30-40% is actually on par with or better than many other options available to indie developers, and better than you would normally expect from traditional publishers. The alternative is setting up your own distribution system, which then takes some of your time, incurs operating costs, and doesn't have the huge fan base you get with something like Steam; for most developers it works out better to be on Steam even though you're sharing the profits.

- Jason Astle-Adams

$100 once is ok but not charging about 30-40% for every purchase.
When I worked for a large developer that in turn worked for a large publisher, they took 100% of the first 1 million purchases, and 95% of every purchase after that.
Most of our games did not sell anywhere close to 1 million copies, so there were no royalties paid tongue.png
However, they did pay for most of the development costs, so we at least always almost broke-even, even though there was no profit.

Giving only %30 of your income to the sales & distribution part of your business is an amazing deal.
If you were to try and sell your product in physical stores, you'd be losing at least 40% of your sale price to retail/distribution overheads.

If you set up your own online store, you might pay much less for distribution (assuming you get a good price from your hosting company -- keep in mind Steam lets me download terabytes of data at multiple MiB/s all around the world), however, you'd instead have to pay a fortune in advertising in order to get as many visitors to your site as people who visit the steam store.

... And unlike alot of other companies, Steam does not request, badger, require, or attempt to purchase exclusivity...


Actually, while I'm not sure what the full story was with Battlefield 3, it is rumoured that Valve wanted exclusive rights to Battlefield 3. EA wanted to see their headline game on every distribution platform available. Valve do not want their games on Origin. I like steam alot and its a better system than anything else but Valve are not angels.

Actually, while I'm not sure what the full story was with Battlefield 3, it is rumoured that Valve wanted exclusive rights to Battlefield 3. EA wanted to see their headline game on every distribution platform available. Valve do not want their games on Origin. I like steam alot and its a better system than anything else but Valve are not angels.

The whole Origin vs Steam debacle was because EA deliberately (As in, "did so knowingly and intentionally, with forethought") violated Steam's terms of service by selling DLC through EA's system built into games to bypassing Steam, and then pretended to be the victim when Valve removed their games. Whether or not Valve should take a cut of DLC or in-game purchases is up for debate, and I'm not firmly on Valve's side on the point (but it's a complex issue), but that's not the point: it was clearly in Steam's terms of service (and had been for awhile), and EA intentionally slipped in-game non-Steam DLC purchases into multiple of their recent releases after they were already on Steam, forcing Valve to remove them from Steam afterward, and then EA blamed Valve and pretended they were getting bullied - which was amusing, because EA is really large, and has previously offered to buy Valve out, and most people online didn't buy into it recognizing how 'coincidentally' EA was launching their own rival service, and it was in EA's interest to claim Valve's ToS was too restrictive.

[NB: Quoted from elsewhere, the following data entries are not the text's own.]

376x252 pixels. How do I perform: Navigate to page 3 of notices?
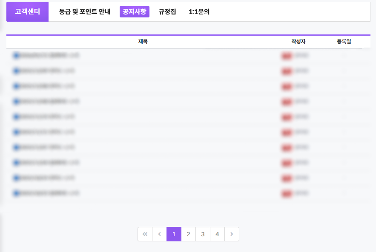tap(203, 234)
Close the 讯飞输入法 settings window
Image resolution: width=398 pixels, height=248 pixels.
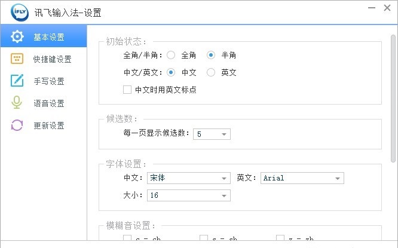387,8
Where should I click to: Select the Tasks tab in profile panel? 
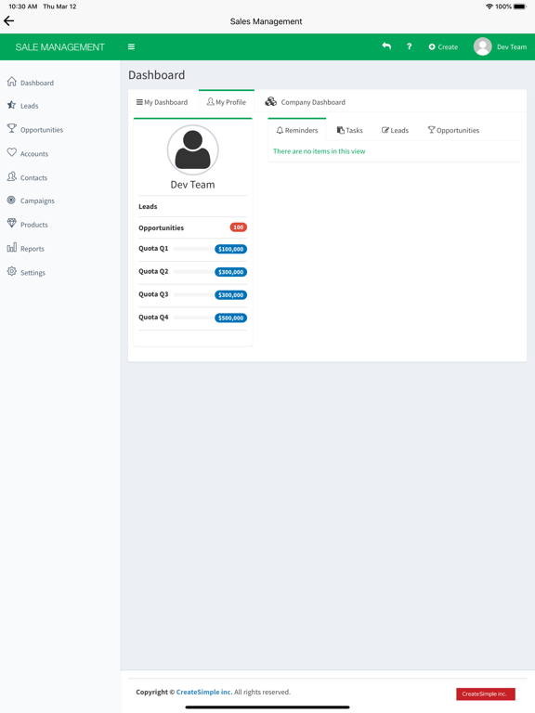[x=349, y=130]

EA could've negotiated a new deal with Steam, or could've not made their DLC available to the Steam versions of the game (boycotting with entire games or just the games' DLC), or could've publicly commented on the issue and opened dialog, or could've let Valve have the cut they've always been taking without complaining... instead they snuck Origin purchasing into multiple games already on Steam at once, then acted surprised and shocked, and acted like this was something new Steam added to the ToS. It had nothing to do with Valve demanding exclusivity; it had to do with profit sharing from DLC, and EA acting like a child to raise awareness of Origin instead of negotiating a better deal.

[Even non-Origin digital sales require Origin to be installed]
[Battlefield 3's Absence on Steam Blamed on Restrictive Terms of Service]

EA was 100% in the wrong in this case, in my opinion.
I don't agree with everything Valve does; nor do I think they are perfect... but they are a lot better than EA.

Here was Valve's response after the whole debacle:
"I think at the end of the day we're going to prove to EA they have happier customers, a higher quality service, and will make more money if they have their titles on Steam. It's our duty to demonstrate that to them. We don't have a natural right to publish their games." [Valve's response]

That is a good response. EA during that time went around criticizing everything it could think of about Steam, and hinting heavily that Origin is a better choice for developers.

If one company (Valve) has a reputation of integrity and openness and of working with and alongside developers and customers, and another company (EA) has a history of abusing other developers and customers, then they get into a public spat of some kind, why would you believe the company with the proven track-record of deceit?
Again, as you mentioned, Valve isn't an angel. But at the same time, past events have earned them more trust, and lost EA trust. If a situation is unknown, I'm going to give Valve the benefit of the doubt, and EA I'm going to scrutinize harder looking for ulterior motives... and since they 'just so happened' to launch their own rival distribution store at the same time, you didn't have to look too far at all.